EXERCISE DESCRIPTION: Recast the records as a Markdown table with the columns "Row" and "Record line", starting at the line that contains "Select the ESPAÑOL column label" and continuing through the end of the records. Omit blank lines, and leave the pictures out of the answer.

>> Begin DATASET RECORDS

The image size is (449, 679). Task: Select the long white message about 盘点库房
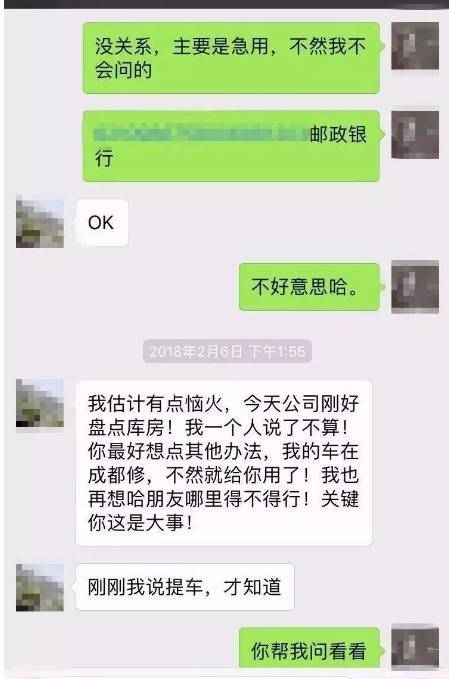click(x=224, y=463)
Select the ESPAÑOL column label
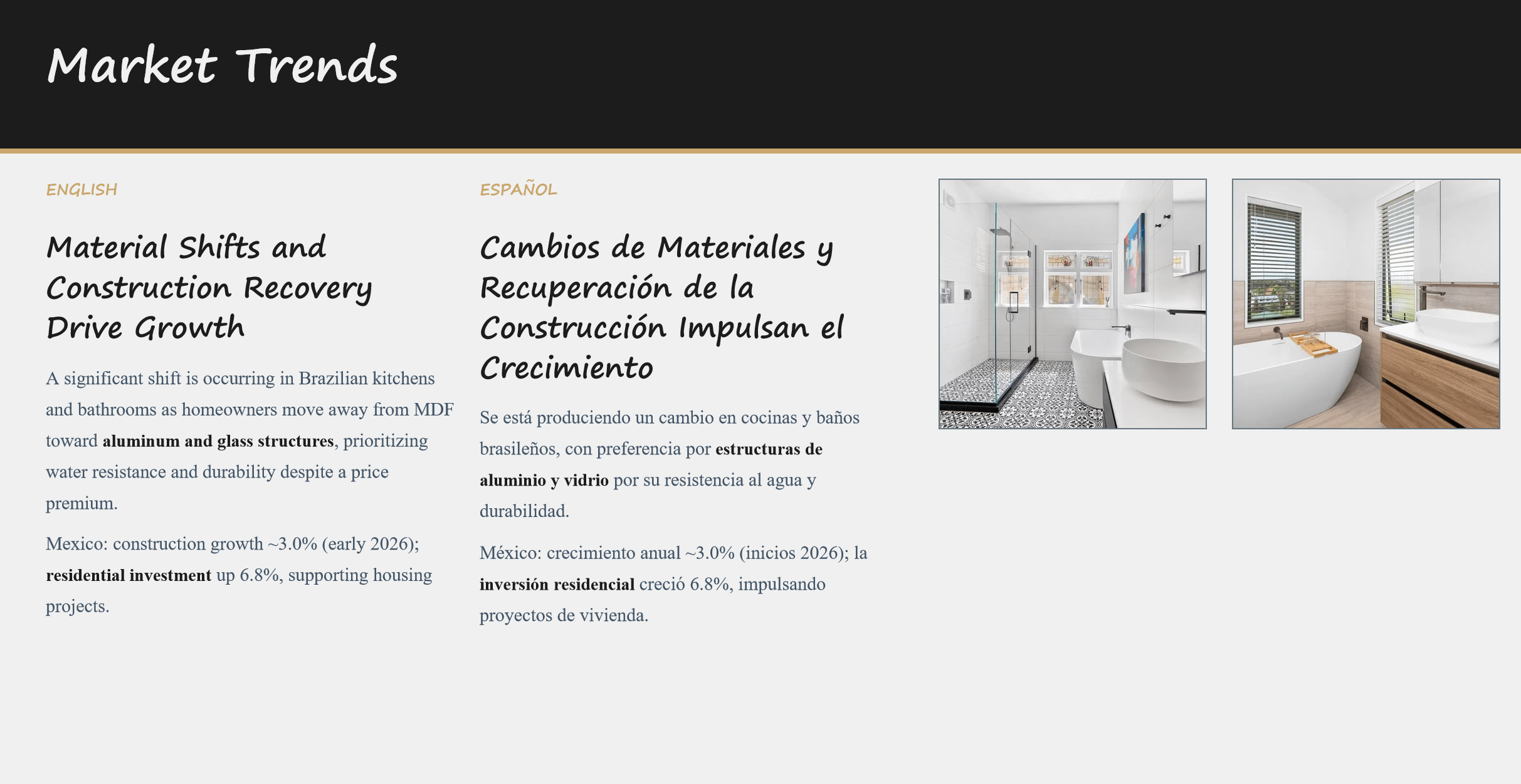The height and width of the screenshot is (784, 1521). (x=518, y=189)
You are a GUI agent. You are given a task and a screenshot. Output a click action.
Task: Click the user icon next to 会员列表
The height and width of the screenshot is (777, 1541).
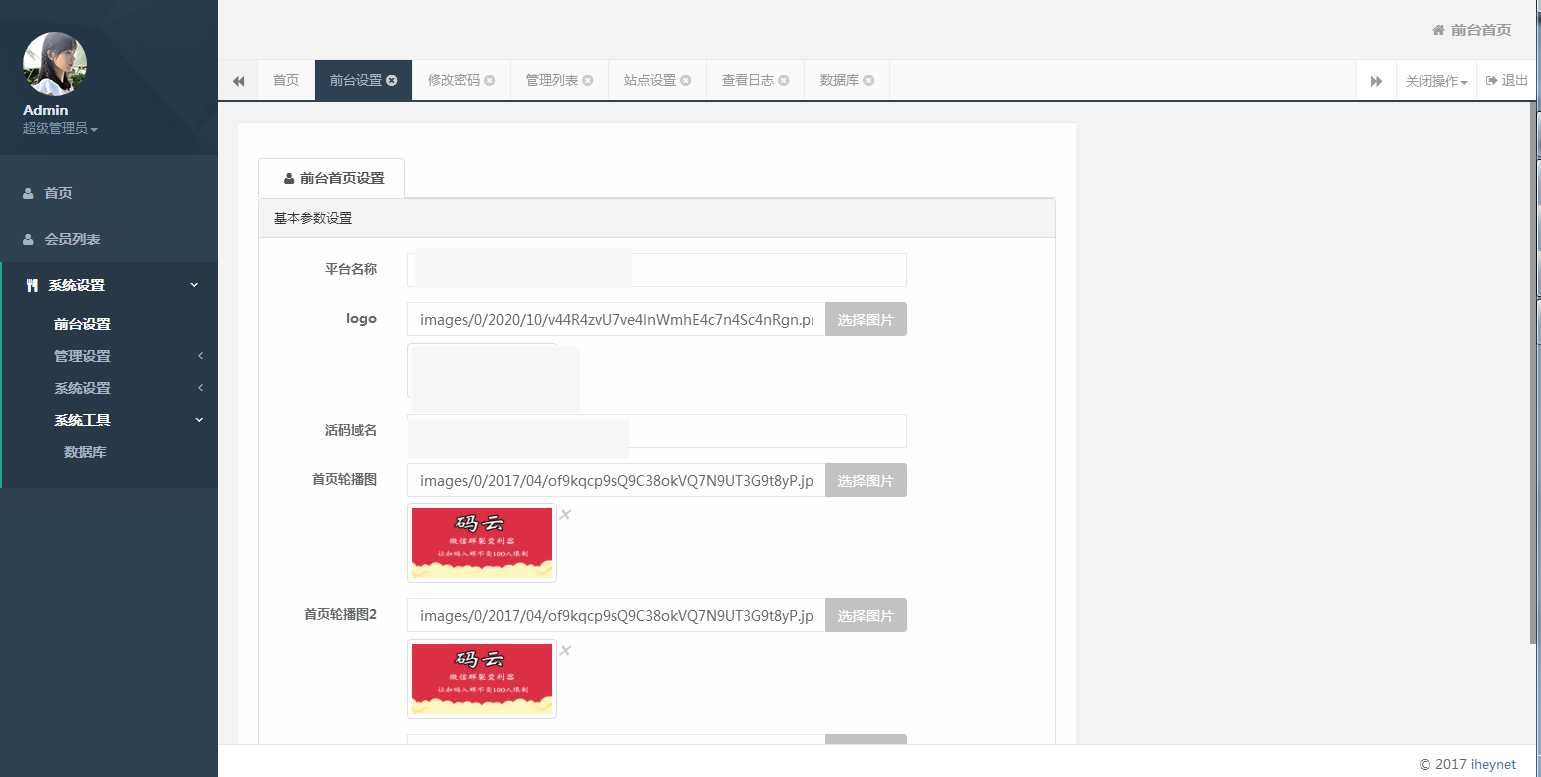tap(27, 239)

>> End DATASET RECORDS

SOLUTION TO THE EXERCISE:
| Row | Record line |
|---|---|
| 1 | Select the ESPAÑOL column label |
| 2 | The height and width of the screenshot is (784, 1521). (x=518, y=189) |
| 3 | You are a GUI agent. You are given a task and a screenshot. Output a click action. |
| 4 | Task: Click the user icon next to 会员列表 |
| 5 | The height and width of the screenshot is (777, 1541). |
| 6 | tap(27, 239) |